His political lens is blinding common sense.
Regardless of whether one likes the outcome of the creation of Sunset Dunes, a current legislative aide to a supervisor saying “the process was so rushed” is illuminating to the general pace of other changes and improvements around the city
Not just ‘rushed’ but deliberately pushed through via lies and dark money.
Every single talking point about K was a lie, from the amount of money spent sweeping the streets to the number of cars re-routed through narrow residential avenues without even stop signs in many cases. It was a massive series of lies in contravention of CA law. If it were a meritorious decision it wouldn’t need dark money, lies, or rule-breaking to make it happen – in fact the jogging path alongside the GH has always been open and under-utilized for these purposes, but don’t let that stop YIMBY tools from wasting 50+ million dollars of our tax money while claiming it’s self-sufficient. Lying liars got Fired with Joel.
Not happening, homie.
Crossing my fingers for either Albert Chow or Alan Wong – both are well known in the community, and have good track records serving the public.
Does Alan Wong even live in D4? One presumes he will move there if appointed.
He doesn’t seem to have a backbone about anything, which means Mayor Lurie will probably appoint him.
We’ll have a supermajority of “listen to the back and forth” milquetoast supervisors to rubberstamp the Mayor’s McKinseyist downsizing attacks on public services. So long, MUNI, nice knowing you!
Wong moved there and is a political opportunist.
Chow is a local and the locals back him.
And… he’s out. Gotta run your non-profits better than that Al, taxes have got to be filed. Jesus.
Now Lurie gets another bite at installing a rubber stamp.
I hope these candidates will actually do some good in the District. We all know why the previous supervisor was recalled. Hope whoever gets chosen will open the Great Highway back up to cars. I’m tired of driving around it just to drive into the Richmond district.
He was recalled because he was a liar. Whether Prop K is overturned or not is more of a question for courts to decide – the process was deliberately flawed, illegal, a nonsensical bypass of both local and CA state laws, and the funding was absolutely as suspect as the “Parks Alliance” drama has demonstrated.
It’s not something that can even “be” voted on, it’s that inherently and deliberately flawed as a land grab for private interests to subvert public property. The precedent is truly the threat, not only to SF but to all of CA. We need out from under the greed and lies of Scott Wiener. Right now. We set that precedent with Engardio’s firing – now it’s time to get organized against the real sucking sound.
Most of Tthese finalist intend to open the Great Highway back up. Good. I don’t know why they shut it down in the first place. People want a park? The people can go inside Golden Gate Park. Bad enough they shut the roads inside GG park.

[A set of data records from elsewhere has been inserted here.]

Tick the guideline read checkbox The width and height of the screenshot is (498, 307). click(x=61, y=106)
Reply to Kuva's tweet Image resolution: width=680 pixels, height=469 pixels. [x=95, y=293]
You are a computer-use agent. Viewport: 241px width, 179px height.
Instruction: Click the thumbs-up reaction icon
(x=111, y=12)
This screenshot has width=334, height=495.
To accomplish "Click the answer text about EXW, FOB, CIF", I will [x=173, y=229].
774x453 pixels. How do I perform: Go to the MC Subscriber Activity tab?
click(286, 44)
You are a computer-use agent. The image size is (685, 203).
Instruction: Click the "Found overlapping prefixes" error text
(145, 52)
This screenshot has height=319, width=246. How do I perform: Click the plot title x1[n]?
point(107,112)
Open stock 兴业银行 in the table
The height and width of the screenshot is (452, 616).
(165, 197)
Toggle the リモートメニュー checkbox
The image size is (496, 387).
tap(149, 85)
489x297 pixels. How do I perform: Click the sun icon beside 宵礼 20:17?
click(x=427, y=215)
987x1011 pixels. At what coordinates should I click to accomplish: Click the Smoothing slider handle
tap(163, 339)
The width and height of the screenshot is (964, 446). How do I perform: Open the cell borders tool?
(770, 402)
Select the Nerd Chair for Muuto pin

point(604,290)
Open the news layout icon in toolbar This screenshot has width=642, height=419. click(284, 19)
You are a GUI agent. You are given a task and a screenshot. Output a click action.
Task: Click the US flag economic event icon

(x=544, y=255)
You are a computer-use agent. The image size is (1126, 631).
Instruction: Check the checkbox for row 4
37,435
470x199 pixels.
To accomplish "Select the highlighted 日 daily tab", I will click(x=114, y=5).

This way of looking at the issue is an immediate dead end. “There’s already enough parks, just use the existing parks” “No, there’s already enough roads, just use the existing roads”. I can’t believe people keep trotting out this talking point as though it’s some big insight.
No, it’s a traffic nightmare that endangers Sunset residents unnecessarily for yuppies to use the same roads, at the same costs, as they always have just fine.
Go figure transplant yuppie who doesn’t live in the neighborhood has no problems with people being inconvenienced and endangered by their YIMBY lies. God dam YIMBYs are mindless.